[[ Data for this task, beginning ]]

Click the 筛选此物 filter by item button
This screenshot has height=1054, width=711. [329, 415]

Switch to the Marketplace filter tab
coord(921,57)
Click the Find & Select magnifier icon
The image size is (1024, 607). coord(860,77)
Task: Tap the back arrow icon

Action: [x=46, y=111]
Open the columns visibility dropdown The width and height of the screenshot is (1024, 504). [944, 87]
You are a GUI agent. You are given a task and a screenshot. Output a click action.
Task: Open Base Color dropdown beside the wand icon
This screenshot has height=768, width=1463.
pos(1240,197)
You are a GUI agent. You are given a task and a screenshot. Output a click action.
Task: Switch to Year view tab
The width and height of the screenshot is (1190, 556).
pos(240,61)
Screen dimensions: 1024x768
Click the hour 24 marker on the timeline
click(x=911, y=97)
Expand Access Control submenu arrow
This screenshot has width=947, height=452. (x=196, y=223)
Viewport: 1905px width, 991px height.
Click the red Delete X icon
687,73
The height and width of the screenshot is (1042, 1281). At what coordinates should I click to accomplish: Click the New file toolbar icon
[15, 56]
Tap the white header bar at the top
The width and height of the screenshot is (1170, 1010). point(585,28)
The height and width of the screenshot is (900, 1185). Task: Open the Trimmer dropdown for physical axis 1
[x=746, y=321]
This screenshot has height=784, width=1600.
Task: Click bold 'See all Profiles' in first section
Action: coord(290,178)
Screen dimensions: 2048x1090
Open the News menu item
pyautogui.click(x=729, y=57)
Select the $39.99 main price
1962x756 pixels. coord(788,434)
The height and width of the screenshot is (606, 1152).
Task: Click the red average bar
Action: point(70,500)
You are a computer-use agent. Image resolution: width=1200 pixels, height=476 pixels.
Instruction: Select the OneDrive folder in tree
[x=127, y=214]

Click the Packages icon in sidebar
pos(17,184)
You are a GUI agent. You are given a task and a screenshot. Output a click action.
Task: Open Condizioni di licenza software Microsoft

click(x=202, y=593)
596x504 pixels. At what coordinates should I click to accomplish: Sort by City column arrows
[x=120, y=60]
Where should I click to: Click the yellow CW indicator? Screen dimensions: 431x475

[[ Data for this task, end ]]

- _To do_
Reproduce all of the data above, exactly and without omission.

- _Exercise output_
Click the 筛选此物 filter by item button
This screenshot has height=1054, width=711. [329, 415]

Switch to the Marketplace filter tab
coord(921,57)
Click the Find & Select magnifier icon
The image size is (1024, 607). coord(860,77)
Task: Tap the back arrow icon

Action: [x=46, y=111]
Open the columns visibility dropdown The width and height of the screenshot is (1024, 504). [944, 87]
You are a GUI agent. You are given a task and a screenshot. Output a click action.
Task: Open Base Color dropdown beside the wand icon
This screenshot has height=768, width=1463.
pos(1240,197)
You are a GUI agent. You are given a task and a screenshot. Output a click action.
Task: Switch to Year view tab
The width and height of the screenshot is (1190, 556).
pos(240,61)
Screen dimensions: 1024x768
Click the hour 24 marker on the timeline
click(x=911, y=97)
Expand Access Control submenu arrow
This screenshot has width=947, height=452. (x=196, y=223)
Viewport: 1905px width, 991px height.
Click the red Delete X icon
687,73
The height and width of the screenshot is (1042, 1281). At what coordinates should I click to accomplish: Click the New file toolbar icon
[15, 56]
Tap the white header bar at the top
The width and height of the screenshot is (1170, 1010). point(585,28)
The height and width of the screenshot is (900, 1185). Task: Open the Trimmer dropdown for physical axis 1
[x=746, y=321]
This screenshot has height=784, width=1600.
Task: Click bold 'See all Profiles' in first section
Action: coord(290,178)
Screen dimensions: 2048x1090
Open the News menu item
pyautogui.click(x=729, y=57)
Select the $39.99 main price
1962x756 pixels. coord(788,434)
The height and width of the screenshot is (606, 1152).
Task: Click the red average bar
Action: point(70,500)
You are a computer-use agent. Image resolution: width=1200 pixels, height=476 pixels.
Instruction: Select the OneDrive folder in tree
[x=127, y=214]

Click the Packages icon in sidebar
pos(17,184)
You are a GUI agent. You are given a task and a screenshot. Output a click action.
Task: Open Condizioni di licenza software Microsoft

click(x=202, y=593)
596x504 pixels. At what coordinates should I click to accomplish: Sort by City column arrows
[x=120, y=60]
Where should I click to: Click the yellow CW indicator? Screen dimensions: 431x475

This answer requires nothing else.